The Sofia City Court said that it has agreed to hear an application by the Prosecutor’s Office to cancel the registration of the organiser of the far-right Lukov March held in the streets of Bulgaria’s capital city in tribute to a pro-Nazi general.
The Lukov March, drawing neo-Nazis from other parts of Europe, was first held in 2003, though in February 2020 was prevented, after a court upheld a ban by the mayor of Sofia.
Prosecutors say that the Bulgarian National Union – Edelweiss party carries out activities that contradict Bulgaria’s constitution, and which are aimed at provoking racial, ethnic and religious enmity.
The application says that the party has a paramilitary structure, while its board membership falls short of legal requirements.
The court also accepted the numerous pieces of evidence presented, substantiating the need to terminate the registration of the association.

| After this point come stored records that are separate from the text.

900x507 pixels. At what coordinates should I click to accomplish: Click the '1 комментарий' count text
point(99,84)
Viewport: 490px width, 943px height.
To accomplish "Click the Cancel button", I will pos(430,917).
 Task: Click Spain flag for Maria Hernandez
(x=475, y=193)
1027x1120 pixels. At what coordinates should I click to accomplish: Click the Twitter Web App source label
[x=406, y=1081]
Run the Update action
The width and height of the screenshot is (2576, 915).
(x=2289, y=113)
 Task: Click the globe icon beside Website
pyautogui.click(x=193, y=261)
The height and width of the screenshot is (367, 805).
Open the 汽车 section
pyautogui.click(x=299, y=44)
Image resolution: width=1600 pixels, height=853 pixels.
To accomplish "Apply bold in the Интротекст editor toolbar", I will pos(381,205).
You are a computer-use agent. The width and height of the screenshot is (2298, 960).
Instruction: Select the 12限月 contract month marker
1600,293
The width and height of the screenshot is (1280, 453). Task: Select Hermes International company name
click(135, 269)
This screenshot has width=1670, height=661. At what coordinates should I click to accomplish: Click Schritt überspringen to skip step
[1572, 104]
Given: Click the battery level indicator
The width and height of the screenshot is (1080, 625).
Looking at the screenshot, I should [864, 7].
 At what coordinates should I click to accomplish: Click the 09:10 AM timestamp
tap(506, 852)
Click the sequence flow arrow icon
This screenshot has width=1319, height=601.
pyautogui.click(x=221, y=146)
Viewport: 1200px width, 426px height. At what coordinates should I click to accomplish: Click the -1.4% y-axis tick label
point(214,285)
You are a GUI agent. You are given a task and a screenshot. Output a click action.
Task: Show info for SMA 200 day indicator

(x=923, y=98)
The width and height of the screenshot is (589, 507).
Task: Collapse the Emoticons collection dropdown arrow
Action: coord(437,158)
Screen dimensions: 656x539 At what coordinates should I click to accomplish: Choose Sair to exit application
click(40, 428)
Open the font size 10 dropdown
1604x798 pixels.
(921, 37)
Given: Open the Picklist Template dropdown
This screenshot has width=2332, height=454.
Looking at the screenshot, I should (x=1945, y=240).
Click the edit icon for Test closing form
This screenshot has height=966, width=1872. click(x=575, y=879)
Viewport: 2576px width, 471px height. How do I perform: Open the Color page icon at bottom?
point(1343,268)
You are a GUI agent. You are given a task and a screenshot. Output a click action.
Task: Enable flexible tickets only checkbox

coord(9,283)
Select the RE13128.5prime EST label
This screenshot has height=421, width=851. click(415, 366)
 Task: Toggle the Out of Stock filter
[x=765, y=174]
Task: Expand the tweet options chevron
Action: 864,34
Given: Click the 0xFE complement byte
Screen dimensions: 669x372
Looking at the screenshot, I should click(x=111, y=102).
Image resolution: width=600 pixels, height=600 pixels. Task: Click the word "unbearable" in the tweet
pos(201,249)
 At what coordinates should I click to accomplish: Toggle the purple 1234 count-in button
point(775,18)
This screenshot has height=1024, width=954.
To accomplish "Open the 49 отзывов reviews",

During an investigation, numerous public speeches of members of the association’s leadership and activists were found, containing incitement to violence and hate speech based on religious, racial and sexual affiliation, as well as antisemitism.
It was also found that the association had set up its own paramilitary structure, and many illegally possessed firearms, ammunition as well as police-style clothing were found and seized in the home of an activist of the association. A ruling is scheduled for October 5.
The Bulgarian National Union – Edelweiss was in the headlines after one of its activists, Emil Krumov, committed suicide in the State Agency for National Security after being called there for questioning.
A subsequent search of his home found several illegally-possessed firearms, ammunition and Nazi literature, including Mein Kampf.